All haploid chromosomes were classified according to length and arm ratio shown in Table 3. Chromosome nomenclature was done based on the categories of class interval of total length and arm ratio. This classification was applied to the scatter diagram of the haploid complements as a grid of length and arm ratio classes were shown in Fig. 4. Length was used in plotting which resulted in vertical displacement of the points.

Table 4: Standard haploid karyotype of chromosomes with chromosome type

The unidentified chromosomes were distributed to the various morphological classes using probabilistic inferences based on the frequency of chromosomes in a given class per haploid set in column 4 of Table 3, occurrence of points in the combined scatter diagram in (Fig. 4) and the original data and arm ratio of the chromosomes. The number of unidentified chromosomes allocated to the various morphological classes is given in column 6 of Table 3. Finally, all 25 chromosomes in the haploid complement were numbered from 1 to 25 in decreasing order of length and increasing order of arm ratio within a length class shown in column 8 of Table 3. Thus each chromosome was allocated a serial identification number and each of the six chromosomes identified individually also carried a specific name based on its arm ratio. The morphological features of the chromosomes are summarized in Table 4. The proposed standard karyotype consisted of 18 ‘m’, 6 ‘sm’ and 1 ‘st’ chromosome.

DISCUSSION

The chromosomes are considerably shorter, 0.75 μ to 3.48 μ in total length. The present findings of 2n = 50 chromosomes in L. rohita is in agreement with the earlier reports (Tripathy et al., 2010; Nagpure et al., 2001; Khuda-Bukhsh and Tiwary, 1994). During slide preparation bringing the chromosomes in the same focal plane of the objective lens as well as spreading of the chromosomes posed a major problem. Cells tend to suffer breakage easily causing unavailability of intact chromosome complements. Because the small size and higher number of chromosome of the complement is further disadvantageous for cytological studies in the present material. To attain such condition one or more chromosomes would tend to break and overlap apart in the centromere region. Therefore, utmost care had to be exercised and practiced during slide preparation and selection of chromosome plates in undistorted condition. However, cell preparations for such observations must be satisfactory enough so as to avoid any misconception.
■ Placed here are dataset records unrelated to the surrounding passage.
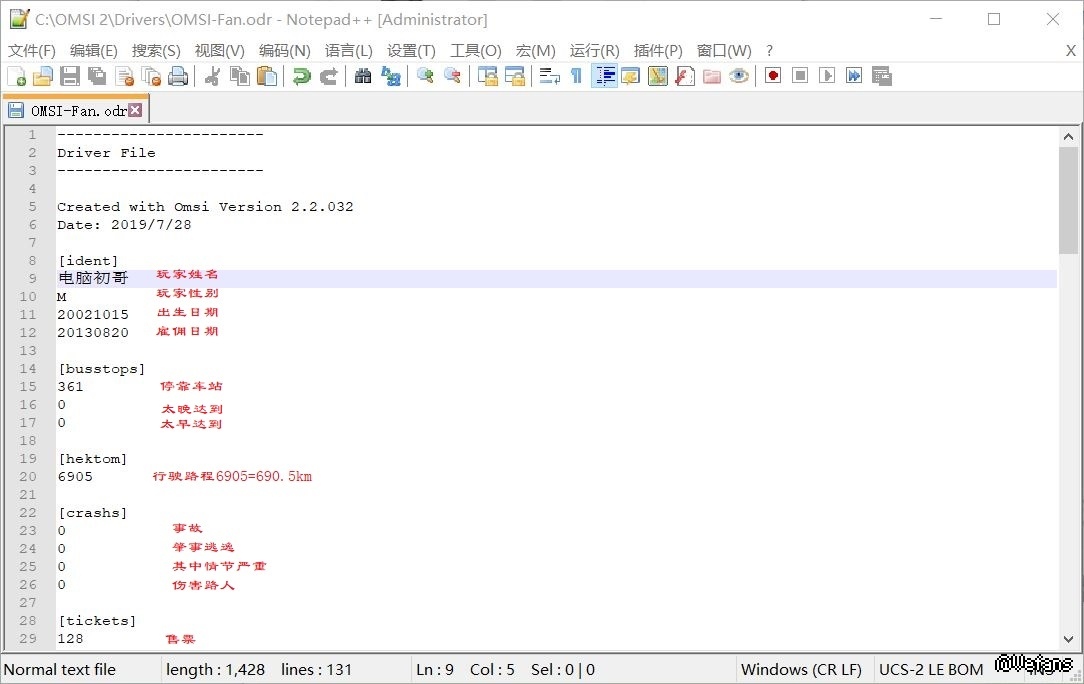Screen dimensions: 1084x684
Task: Start macro recording with red dot icon
Action: click(773, 76)
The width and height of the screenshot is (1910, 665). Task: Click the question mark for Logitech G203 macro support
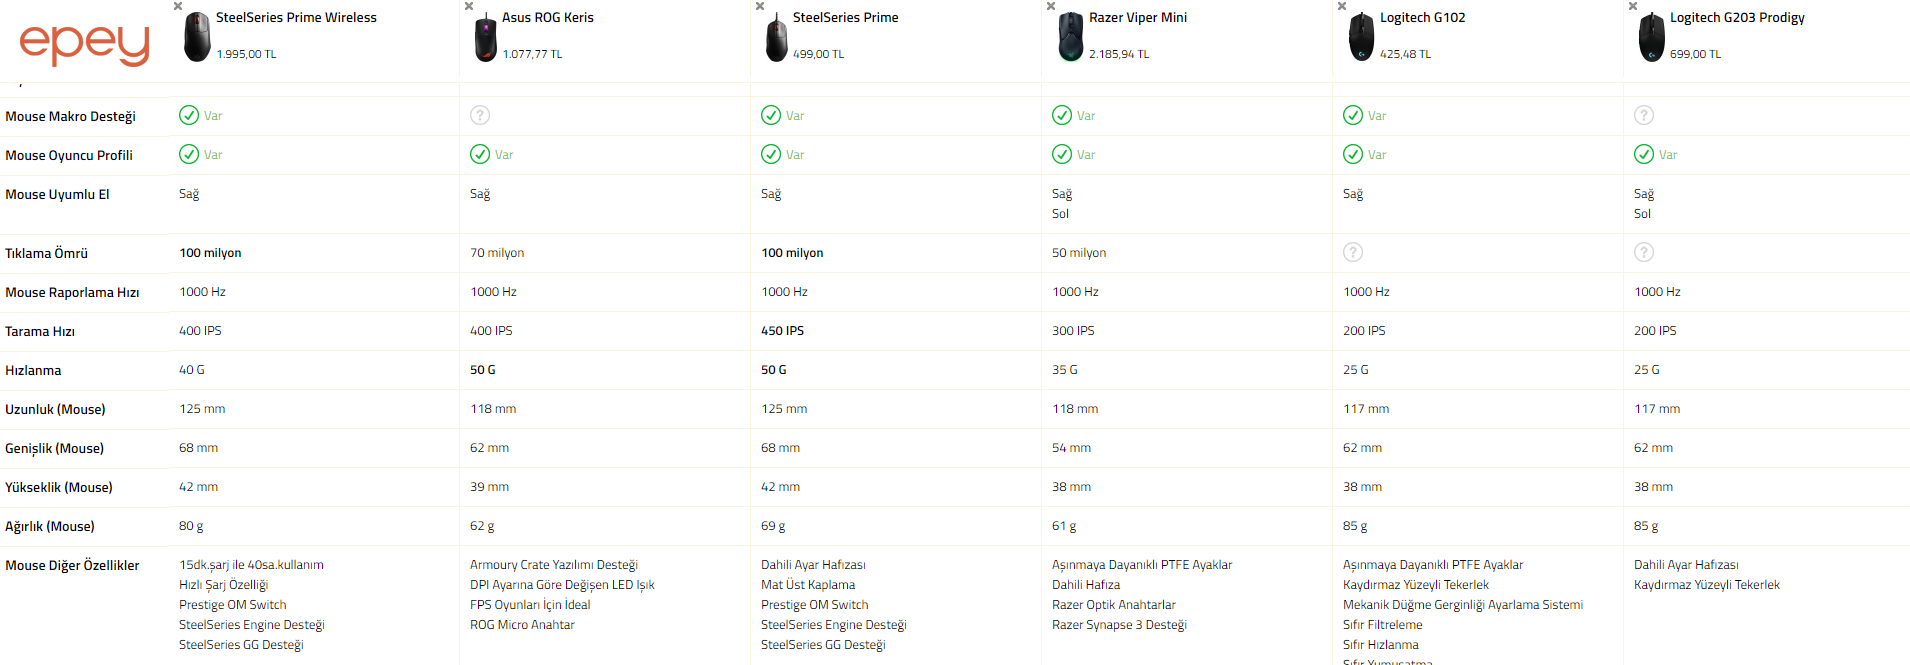pyautogui.click(x=1644, y=115)
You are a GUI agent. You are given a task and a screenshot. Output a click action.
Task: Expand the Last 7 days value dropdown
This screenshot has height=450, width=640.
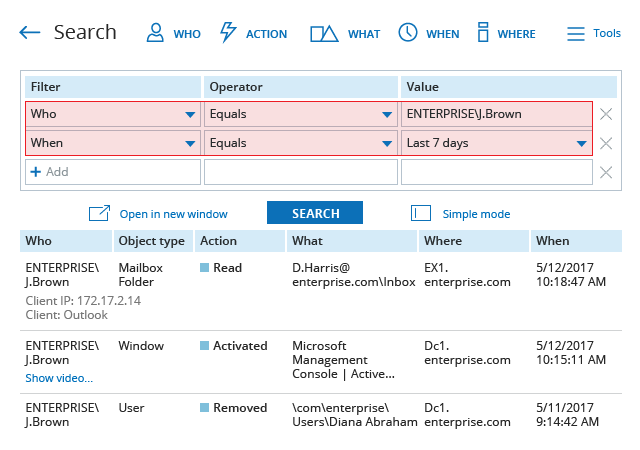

Standard haploid karyotype is formulated in the present research consisted of 18m+6sm+1st. The karyotype study of L. rohita has been described previously by some authors. Tripathy et al. (2010) described the karyotype composition as 8m+12sm+22st+8t/a; Nagpure et al. (2001) depicted the karyotype composition as 10m+14sm+8st+18t and FN = 74; Khuda-Bukhsh and Tiwary (1994) observed as 18m+8sm+24t and FN = 76; all of these studies reported the diploid number to be 50.

The variation of result is dependent on several causes such as the methods of chromosome preparation, staining procedure, tissue source of the body where the dividing cells are found. In the present study the methodology of chromosome preparation was different from previous studies. The result varied due to the degree of contraction and spreading of chromosomes. Probably the difference was due to variation in the degree of contraction of the chromosomes and methodological constraints arising from the small size of chromosomes. Fish karyotypes are not identical, as in human being and other plant and animal species, so a researcher cannot have a standard karyotype for fish because not only there are differences between species, polymorphism often occurs within the same fish species (Al-Sabti, 1991). The problem encountered is the morphological variation that exists even between homologous chromosomes in the same nucleus (Levan et al., 1964; Al-Sabti, 1991).

CONCLUSION

Chromosomal and karyotype have become an active area of research in fish genetics. This study report may provide a complete report on chromosomal and karyotype knowledge in L. rohita and suggest the genetic purity of L. rohita which may contributes to sustainable aquaculture production. The quantitative method used in this study may be appropriate for other fish species which may present similar cytological difficulties and may encourage further work on the cytogenetics especially in cytology and karyotype analysis.